なお、これら以外の経費で、特例法で規定されているものもあります。
(1)地方財政法第5条に規定する経費
- ア 公営企業に要する経費(第1号)
地方公営企業の企業的な性格から、その経費の財源は、民間企業と同様借入金をもってまかなうことが望ましく、仮に借入金で事業を行ったとしても、その償還財源は料金収入で確保できるため、地方債の発行が認められます。 - イ 出資金・貸付金の財源とする場合(第2号)
出資金は、その出資による権利が当該団体に留保され、資本的価値(配当がある)が存在することから地方債の発行が認められます。また、貸付金は、少なくともその元金が回収されることが担保されていることから、地方債の発行が認められます。
ただし、出資金及び貸付金については、地方公共団体の行政目的に沿う公共性の高い法人等に対するものに限られています。 - ウ 地方債の借換えに要する経費(第3号)
借換えのために発行する地方債は、既に借入れ済みの地方債を償還するために借入れる地方債で、新たな債務を負うものでないという意味で発行が認められます。 - エ 災害復旧事業等に要する経費(第4号)

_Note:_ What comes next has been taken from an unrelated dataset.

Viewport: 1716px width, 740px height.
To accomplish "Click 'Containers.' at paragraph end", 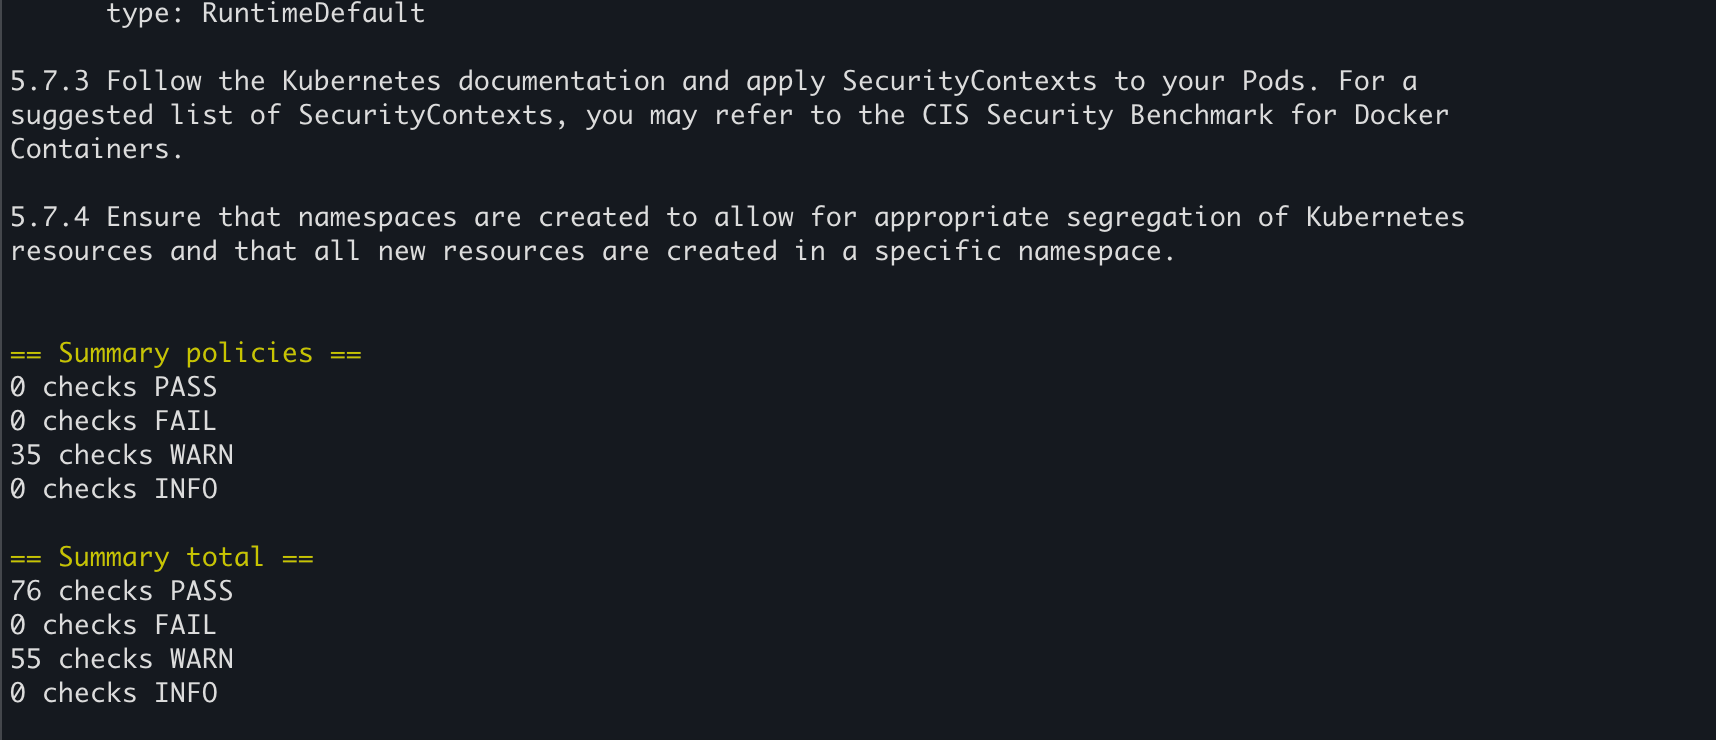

災害に際して、地方公共団体は、復旧事業をはじめ、突発的に多額の経費の支出を余儀なくされるため、その財源確保のため地方債の発行が認められます。 - オ 公共・公用施設の建設に要する経費(第5号)
一時に多額の財源を必要とすることと、施設建設の事業効果が後世の住民に及び、負担の年度間の調整を図ることが公平であることから、地方債の発行が認められます。
なお、施設建設のための用地費や施設整備に欠かせない備品のうち一定基準を満たす高額で長期間の使用に耐え得るものは対象経費に含められます。
(2)特例法の規定によるもの
様々な法律で規定されていますが、以下が代表的なものです。
- ア 辺地対策事業債
(辺地に係る公共的施設の総合整備のための財政上の特別措置等に関する法律) - イ 過疎対策事業債
(過疎地域自立促進特別措置法) - ウ (旧)合併特例事業債
(市町村の合併の特例に関する法律) - エ 臨時財政対策債
(地方財政法第33条の5の2)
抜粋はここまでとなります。